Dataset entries
--- --- ---

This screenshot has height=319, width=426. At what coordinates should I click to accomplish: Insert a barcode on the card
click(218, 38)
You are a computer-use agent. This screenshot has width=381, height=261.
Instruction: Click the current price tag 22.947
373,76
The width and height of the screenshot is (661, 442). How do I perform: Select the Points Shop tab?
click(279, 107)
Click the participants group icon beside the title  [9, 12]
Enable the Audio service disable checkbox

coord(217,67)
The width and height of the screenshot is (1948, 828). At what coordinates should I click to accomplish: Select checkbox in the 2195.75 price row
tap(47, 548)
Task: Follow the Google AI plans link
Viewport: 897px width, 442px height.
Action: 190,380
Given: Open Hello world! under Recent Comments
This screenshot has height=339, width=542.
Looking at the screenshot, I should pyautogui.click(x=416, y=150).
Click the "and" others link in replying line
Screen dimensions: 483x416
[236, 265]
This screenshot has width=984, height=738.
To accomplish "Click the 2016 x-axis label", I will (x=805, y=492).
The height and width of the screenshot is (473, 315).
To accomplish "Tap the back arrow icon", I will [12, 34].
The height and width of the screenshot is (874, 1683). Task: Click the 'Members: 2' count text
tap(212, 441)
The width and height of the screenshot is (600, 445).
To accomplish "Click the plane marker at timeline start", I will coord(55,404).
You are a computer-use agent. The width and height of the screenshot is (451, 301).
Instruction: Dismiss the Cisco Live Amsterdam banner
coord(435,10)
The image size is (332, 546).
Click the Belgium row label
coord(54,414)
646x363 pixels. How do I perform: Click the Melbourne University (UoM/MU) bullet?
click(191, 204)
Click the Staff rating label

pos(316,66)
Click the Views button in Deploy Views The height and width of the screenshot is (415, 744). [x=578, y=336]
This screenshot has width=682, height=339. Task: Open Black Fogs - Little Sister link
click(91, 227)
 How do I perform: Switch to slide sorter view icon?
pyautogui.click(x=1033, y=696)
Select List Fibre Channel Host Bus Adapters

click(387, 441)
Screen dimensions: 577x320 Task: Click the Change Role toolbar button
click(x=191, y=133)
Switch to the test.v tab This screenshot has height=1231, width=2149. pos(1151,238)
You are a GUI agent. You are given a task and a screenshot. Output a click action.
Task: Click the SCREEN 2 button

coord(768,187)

--- --- ---

(WHAT TO DO)
Could the data above be set down exactly, in full?

(SOLUTION TO THE EXERCISE)
This screenshot has height=319, width=426. At what coordinates should I click to accomplish: Insert a barcode on the card
click(218, 38)
You are a computer-use agent. This screenshot has width=381, height=261.
Instruction: Click the current price tag 22.947
373,76
The width and height of the screenshot is (661, 442). How do I perform: Select the Points Shop tab?
click(279, 107)
Click the participants group icon beside the title  [9, 12]
Enable the Audio service disable checkbox

coord(217,67)
The width and height of the screenshot is (1948, 828). At what coordinates should I click to accomplish: Select checkbox in the 2195.75 price row
tap(47, 548)
Task: Follow the Google AI plans link
Viewport: 897px width, 442px height.
Action: 190,380
Given: Open Hello world! under Recent Comments
This screenshot has height=339, width=542.
Looking at the screenshot, I should pyautogui.click(x=416, y=150).
Click the "and" others link in replying line
Screen dimensions: 483x416
[236, 265]
This screenshot has width=984, height=738.
To accomplish "Click the 2016 x-axis label", I will (x=805, y=492).
The height and width of the screenshot is (473, 315).
To accomplish "Tap the back arrow icon", I will [12, 34].
The height and width of the screenshot is (874, 1683). Task: Click the 'Members: 2' count text
tap(212, 441)
The width and height of the screenshot is (600, 445).
To accomplish "Click the plane marker at timeline start", I will coord(55,404).
You are a computer-use agent. The width and height of the screenshot is (451, 301).
Instruction: Dismiss the Cisco Live Amsterdam banner
coord(435,10)
The image size is (332, 546).
Click the Belgium row label
coord(54,414)
646x363 pixels. How do I perform: Click the Melbourne University (UoM/MU) bullet?
click(191, 204)
Click the Staff rating label

pos(316,66)
Click the Views button in Deploy Views The height and width of the screenshot is (415, 744). [x=578, y=336]
This screenshot has width=682, height=339. Task: Open Black Fogs - Little Sister link
click(91, 227)
 How do I perform: Switch to slide sorter view icon?
pyautogui.click(x=1033, y=696)
Select List Fibre Channel Host Bus Adapters

click(387, 441)
Screen dimensions: 577x320 Task: Click the Change Role toolbar button
click(x=191, y=133)
Switch to the test.v tab This screenshot has height=1231, width=2149. pos(1151,238)
You are a GUI agent. You are given a task and a screenshot. Output a click action.
Task: Click the SCREEN 2 button

coord(768,187)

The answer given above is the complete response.